Mr. X invested 100,000 Bt worth of bonds with a ten-year maturity, which carried an interest rate of five percent.(semi-annual coupon payment) After one year he has decided to sell, but in the meantime interest rate yields have risen to six percent. The new holder of the bond will also receive the 5,000 Bt a year coupon interest rate, even though the going market rate on the same investment has now risen to 6,000 Bt. He needs to be compensated for his lost investment opportunity. The bond will therefore be sold to him at a price of 93,123Bt - a loss compared with the face value of 100,000 Baht.

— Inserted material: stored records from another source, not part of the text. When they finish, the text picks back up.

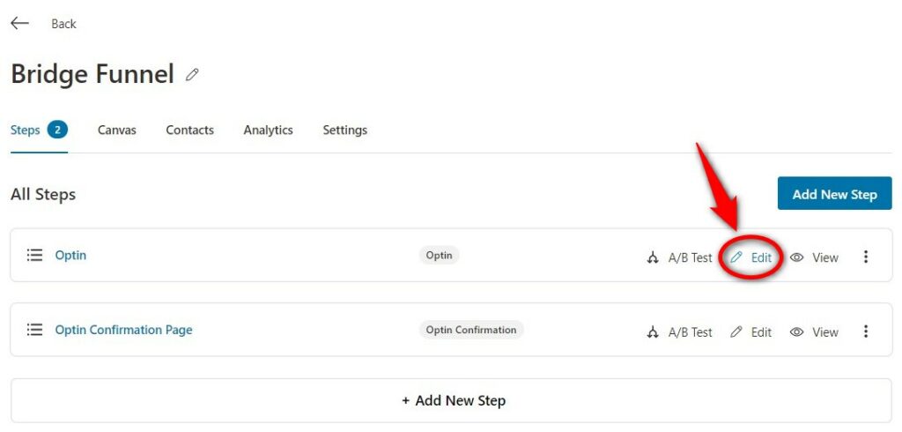
Task: Open the Optin step name link
Action: click(70, 255)
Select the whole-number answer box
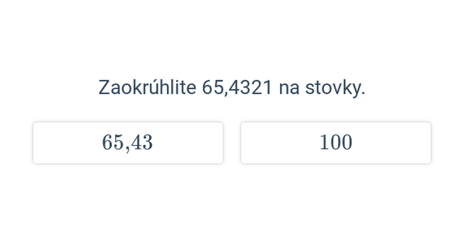Image resolution: width=464 pixels, height=232 pixels. coord(336,143)
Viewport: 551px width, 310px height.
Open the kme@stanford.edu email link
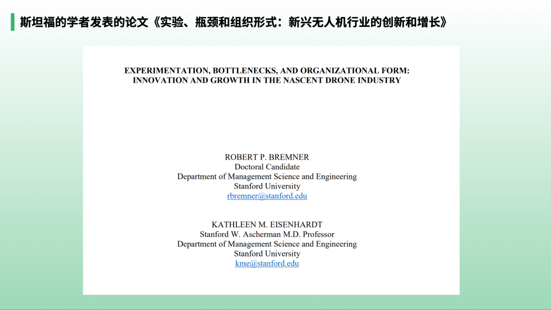(x=267, y=264)
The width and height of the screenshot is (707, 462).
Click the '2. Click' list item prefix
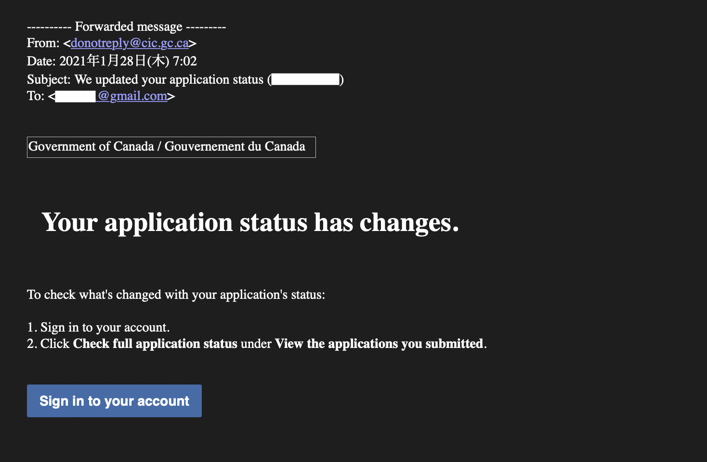pyautogui.click(x=48, y=344)
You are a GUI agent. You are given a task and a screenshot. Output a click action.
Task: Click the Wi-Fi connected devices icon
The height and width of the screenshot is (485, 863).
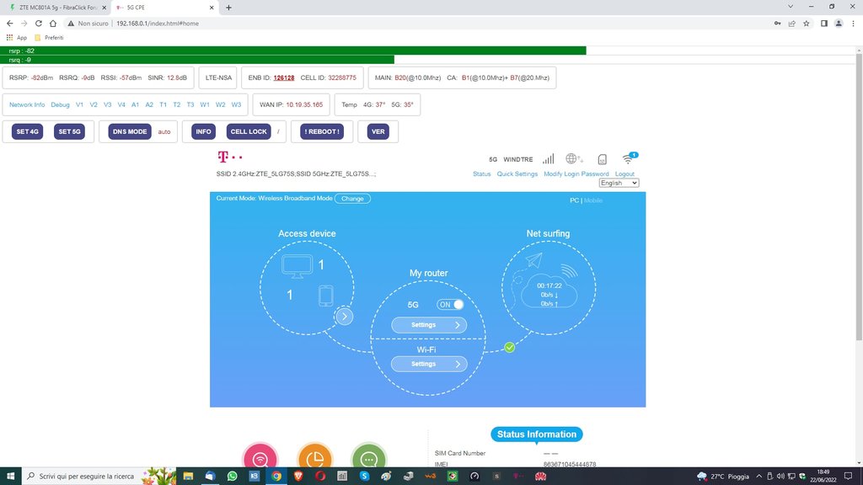629,158
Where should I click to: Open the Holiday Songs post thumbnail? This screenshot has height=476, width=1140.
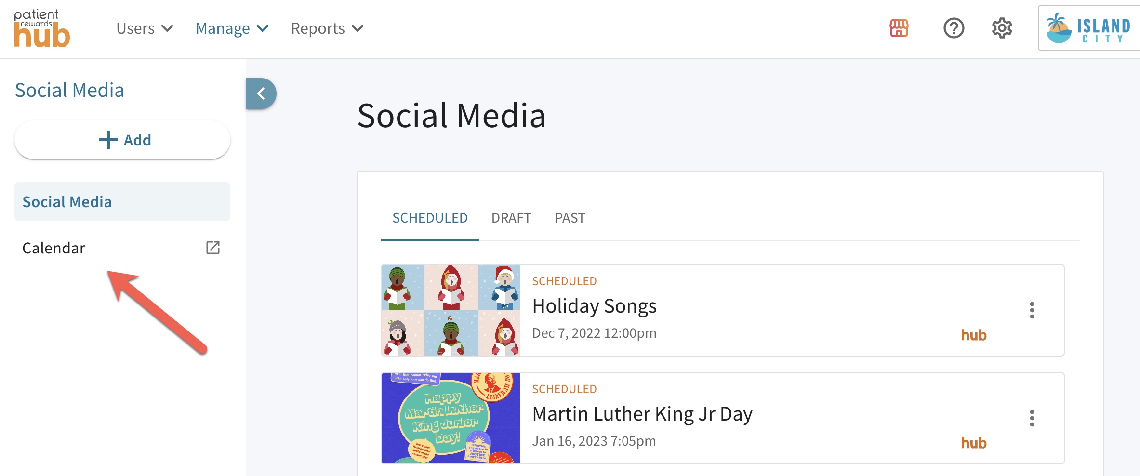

From the buyer's perspective this is fair value. From Mr X's perspective it is still a reasonable investment. He has received 5,000Bt in interest payments in the first year and he now has the opportunity to reinvest his money at the higher market rates - so it might be a smart investment decision. |
Mr. Y also bought 100,000Bt worth of bonds with a ten-year maturity at an interest rate of five percent (semi-annual coupon payment). After one year, he too decided to sell, but in his case, interest rates had fallen to four percent. He will make a capital gain when he sells his investment - its market value has risen to 107,496 Baht, compared with its face value of 100,000Bt.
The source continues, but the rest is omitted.